One day in 2013, Leah Waldo (class of 2010) found herself helping incarcerated teenagers write and record hip-hop, a venture which was miles outside of her country music comfort zone. This non-profit experience, which was through Berklee’s lamentably defunct Genuine Voices program, was a revelation for her.

“That experience helped me understand what I wanted to do,” she says. “Music is such a powerful thing in that it can really bring a lot of people together, completely different people! I grew up in a tiny rural town in Illinois, and here I was working with these inner city kids, working with them to write lyrics about really rough stuff that I’ve never had to experience firsthand.”

Waldo took her bring-a-lot-of-people-together ethos and expanded upon it exponentially. After working with Genuine Voices, she realized she wanted to get a degree in education, and when she was studying for the GRE, she learned of a helpful tool called a MOOC. It stands for Massive Open Online Course, and it’s an online class that usually consists of filmed lectures, quizzes, peer-to-peer reviews, and an unlimited amount of participants—thus the “massive” part—obtaining college-level knowledge for free. In the year since Waldo began her role as Curriculum Manager for Berklee—and just three years since MOOCs set her on the road to obtaining her Masters from Harvard Graduate School of Education—she has nearly tripled Berklee’s offering of MOOCs, and radically reformed the MOOC program.

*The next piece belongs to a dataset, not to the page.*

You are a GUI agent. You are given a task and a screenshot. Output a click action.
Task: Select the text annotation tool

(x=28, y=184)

Where Berklee only offered eight MOOCs in 2013, the program has since expanded to 23 offerings, many of which are brand new, and some of which are translated into Spanish and Portuguese. Subjects include introduction to guitar and music theory as well as higher-level courses such as Creating Synthesizer Sounds for Electronic Music and Jazz Improvisation (which is taught by Gary Burton). Berklee’s MOOCs have enrolled 1.8 million students to date, but what Waldo has prided herself on is trying to keep these massive courses feeling intimate.

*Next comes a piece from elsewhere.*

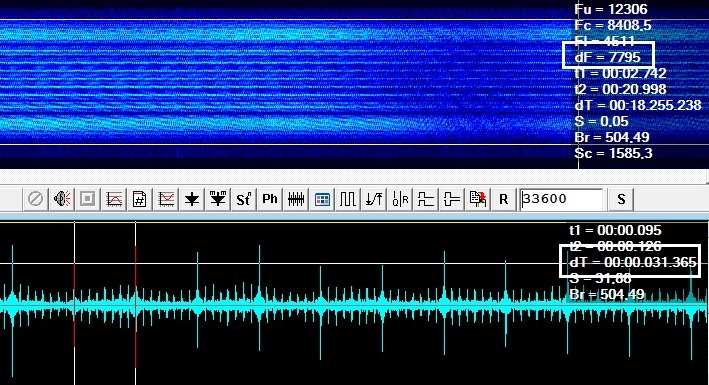This screenshot has width=709, height=385.
Task: Click the step filter shape icon
Action: 426,199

“We’ve taken so many steps to try to make it seem smaller than it is,” she says, “to make MOOCs with a little m instead of a big m.”

These steps include bringing in Berklee alumni to volunteer as teaching assistants to monitor the class forums, host Twitter chats, and look for problem areas of the courses. This can be beneficial to more than just those enrolled in the MOOCs, as the TAs receive a $300 discount for Berklee Online tuition. And since the TAs are all Berklee alums, many of them are also working musicians, so volunteering for the MOOC program gives them a huge opportunity for self-promotion, allowing them to share social media links and websites with the massive pool of students.

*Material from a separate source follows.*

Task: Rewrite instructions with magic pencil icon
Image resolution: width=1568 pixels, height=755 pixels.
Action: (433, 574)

“If an alumnus who is helping with the MOOC just cut an album or has social media channels that they want to push, they can get thousands of students looking at their stuff,” says Waldo. “It’s a great opportunity for them, and it makes students feel a connection to someone in the Berklee community.”

MOOCs are offered via services like Coursera and edX. While enrollment is free, a student can pay a small fee for a certificate of completion (usually no more than $49 per course).

“The whole idea of MOOCs is to increase access to music education for people who wouldn’t necessarily have access otherwise,” Waldo says, “which is why we’re offering courses translated into multiple languages.”
The MOOC experience thus far has been so positive for students that many take the next step and enroll in a Berklee Online 12-week course. There the offerings are wider and the interaction with instructors is more personal. Students who complete a MOOC receive a $300 discount for Berklee Online tuition, giving them the opportunity to begin working toward of bachelor of professional studies degree.

“We don’t want students to take a MOOC and then say, ‘alright, well that was fun, now what?’” explains Waldo. “We want them to have a pathway of learning, so that if they choose to go further, they have the option to do so.”

Leah Waldo is working to ensure that students will have as many options as possible.